As of Tuesday, all of the park was reopened except a major road from the south, Highway 41, and a popular park attraction known as Glacier Point that is expected to remain closed for at least another week, park officials said.
The fire in Montana's Glacier National Park, meanwhile, raged through the park's busiest area, prompting evacuations of an area with hundreds of summer homes, cabins and a lakefront lodge.
The lost buildings include the so-called Big House at Kelly's Camp, a resort developed early last century serving auto travelers along Glacier's famous Going-to-the-Sun Road, park officials said Tuesday. Also destroyed were a second cabin at the camp, seven private summer residences and other structures under park ownership.
Firefighters managed to save several historic structures that caught fire. Among them were the Lake McDonald Ranger station and the Wheeler Cabin, built by the family of former Montana U.S. Sen. Burton Wheeler. But the Wheeler boat house, several outbuildings on the property and a boathouse at the nearby Lake McDonald Ranger Station were lost, the park said.
Kristy Pancoast, a visitor to the park, took a photo showing the flames engulfing a cabin Sunday night.
"It was insane I never have seen anything like that up close," said Pancoast of Big Fork, Montana.

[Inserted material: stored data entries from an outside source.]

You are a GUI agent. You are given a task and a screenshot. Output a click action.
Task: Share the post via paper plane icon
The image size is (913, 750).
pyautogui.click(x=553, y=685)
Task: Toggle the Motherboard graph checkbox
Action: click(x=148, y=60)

Pancoast said she watched the flames for an hour across the lake before she was evacuated. "When we realized there were a bunch of other structures over there, it makes your heart drop," she said.
Glacier National Park Conservancy Executive Director Doug Mitchell said it was devastating to lose some of the park's historic structures.
"Wheeler is such an iconic name," Mitchell said. "It's always such a gut punch when something so iconic, so much a part of the parks' cultural fabric is taken away and lost in this way."
Yosemite spokeswoman Jamie Richards said Yosemite was still calculating the financial impacts, noting not all campsites were reopening immediately and visitors should check the park's website to see what services were still closed.
"We are working to get campgrounds back up and running," Richards said, adding that food services were also not yet running at full capacity.
Air quality in the park will vary depending on the time of day and location.
"You are going to smell and see smoke," Richards said, adding, however, that from her office in Yosemite Valley she was looking out at clear, blue skies Tuesday morning.
While hotel owners and other businesses are relieved about the reopening, they say it will likely be weeks before bookings return to normal.
Neal Misener, the owner of Cozy Bear Cottages, a small lodge in Yosemite, said the closure has brought business to a painful halt.
"It basically put us out of business," he said, estimating lost revenue up to $35,000. Even though Yosemite Valley is back open, people are still canceling reservations.
"The problem is the air quality in the valley," said Misener, 78. "That's what people are afraid of. People are still canceling because of the smoke."
Officials are trying to get the word out that the park is back open. They have posted pictures of themselves and visitors at attractions holding red paddleboards reading #YosemiteNOW, and they're encouraging visitors to do the same.
Visitors' bureaus in the area and the park are estimating roughly $50 million in combined tourism losses, said Steve Montalto, creative director at Visit Yosemite Madera County.
As for the park, the dent in visitor fees will affect improvements, such as fixing roads and updating facilities, Yosemite spokesman Scott Gediman said.
Because those projects are planned years in advance, all improvements for 2018 will be covered, but future projects will be affected, Gediman said, though it was too soon to know which ones.
The fire near Yosemite is one of several devastating blazes in California that have killed at least a dozen people — the latest being a firefighter from Utah who died Monday while battling the largest fire in recorded state history north of San Francisco.
Gecker and Associated Press reporter Lorin Eleni Gill contributed reporting from San Francisco, and Brown reported from Billings, Montana. Associated Press Writer Amanda Lee Myers contributed from Los Angeles.